##### Given text

Canadian researchers hope to provide fresh insights into diarrhea and gut inflammation in horses, in particular the role of Vitamin D levels.
The study team will examine whether the same biomarkers that link low vitamin D to seriously ill humans are present in horses.
Starting this northern spring, Ontario Veterinary College researcher Dr Luis Arroyo and his team will be collecting and analyzing equine blood samples measuring vitamin D and other biomarkers of inflammation and systemic disease.
They expect to find major disorders of hormonal pathways, much like in human studies looking at low levels of vitamin D as a marker of disease severity. This knowledge could be pivotal to future studies looking into clinical intervention at the earliest stages.
Equine enterocolitis (diarrhea, colitis) is a major cause of equine deaths worldwide.
“It is a black box,” says Arroyo, as he recalls a staggering statistic from a recently published paper from California. It states that in 13 years of studying more than 700 enterocolitis cases, the cause of the disease was unknown at least 65% of the time.

##########
##### Study material

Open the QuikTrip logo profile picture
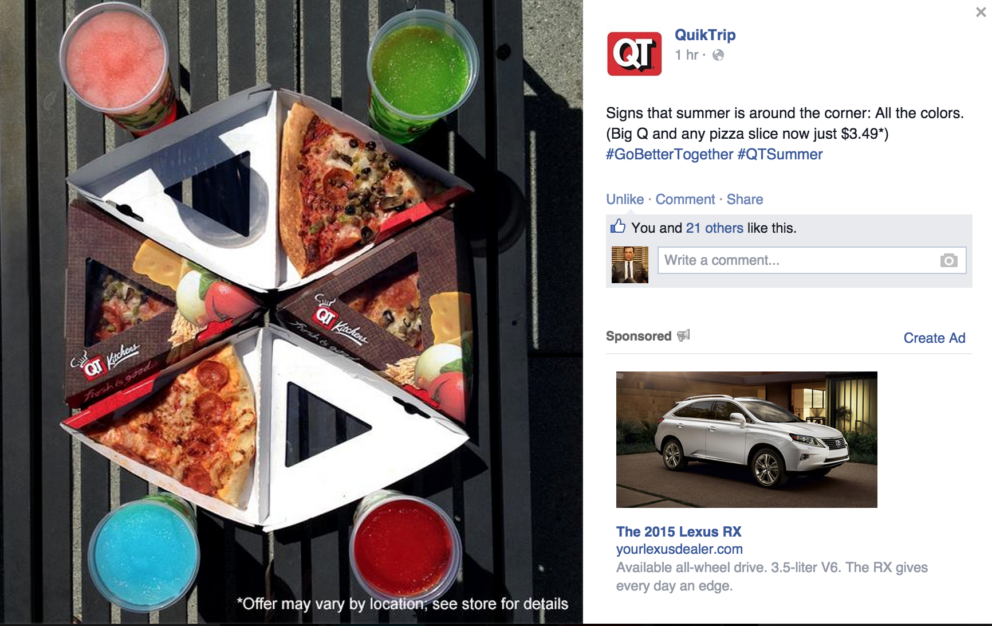The image size is (992, 626). pos(634,54)
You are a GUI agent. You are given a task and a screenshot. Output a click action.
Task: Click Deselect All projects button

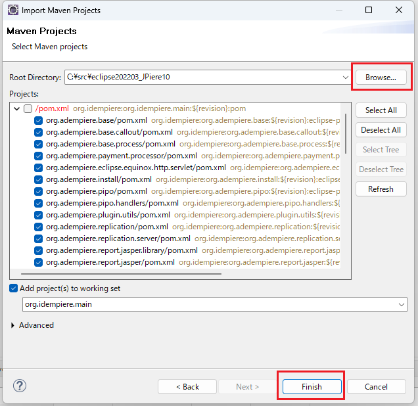tap(381, 130)
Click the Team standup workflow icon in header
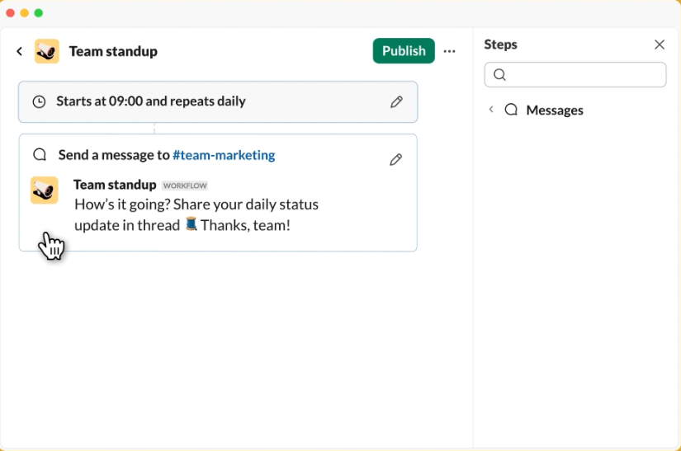 click(47, 51)
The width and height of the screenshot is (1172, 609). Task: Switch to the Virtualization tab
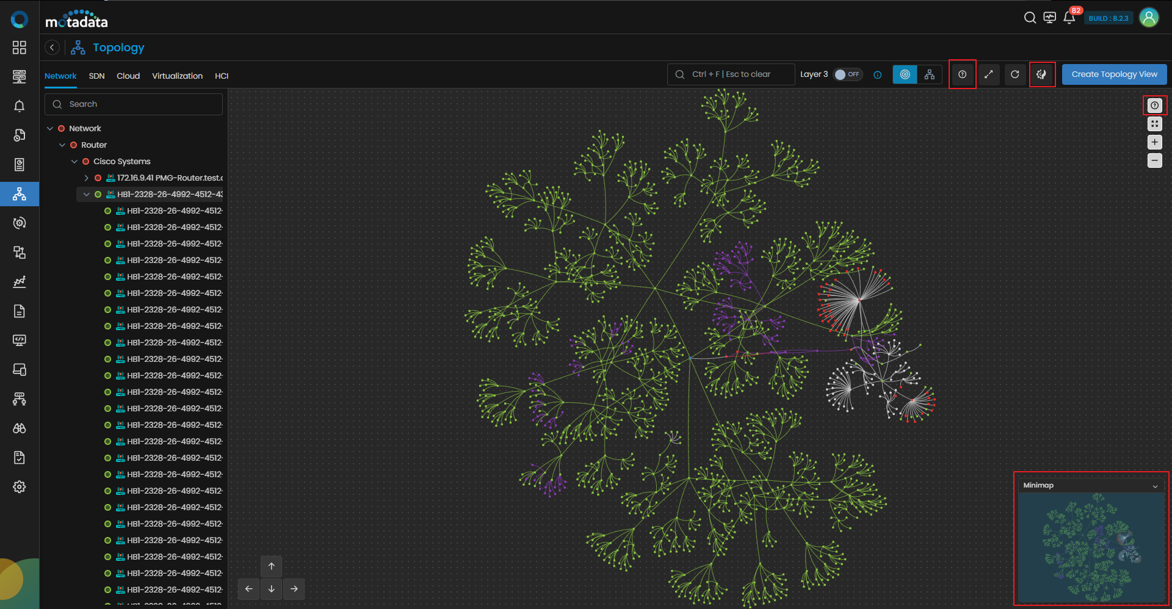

##########

Problem set
a. Answer these questions from the horse research article above:
(i) What is named as a major cause of equine deaths worldwide?
(ii) At which college does Dr Luis Arroyo do research?
(iii) According to the California paper, at least what share of the time was the cause of the disease unknown?
b. Copy, word for word, the part of the horse research article that opens with the words containing "Starting this northern" and closes with "of the time.".
c. Summarize the horse research article in two sentences.

Solutions to each task
a.
(i) Equine enterocolitis (diarrhea, colitis).
(ii) Ontario Veterinary College.
(iii) At least 65% of the time.

b.
Starting this northern spring, Ontario Veterinary College researcher Dr Luis Arroyo and his team will be collecting and analyzing equine blood samples measuring vitamin D and other biomarkers of inflammation and systemic disease.
They expect to find major disorders of hormonal pathways, much like in human studies looking at low levels of vitamin D as a marker of disease severity. This knowledge could be pivotal to future studies looking into clinical intervention at the earliest stages.
Equine enterocolitis (diarrhea, colitis) is a major cause of equine deaths worldwide.
“It is a black box,” says Arroyo, as he recalls a staggering statistic from a recently published paper from California. It states that in 13 years of studying more than 700 enterocolitis cases, the cause of the disease was unknown at least 65% of the time.

c. Ontario Veterinary College researcher Dr Luis Arroyo and his team will collect and analyze equine blood samples to see whether the biomarkers that link low vitamin D to seriously ill humans are also present in horses, seeking fresh insights into diarrhea and gut inflammation. Equine enterocolitis is a major cause of equine deaths worldwide, and a California paper covering more than 700 cases over 13 years found the cause unknown at least 65% of the time.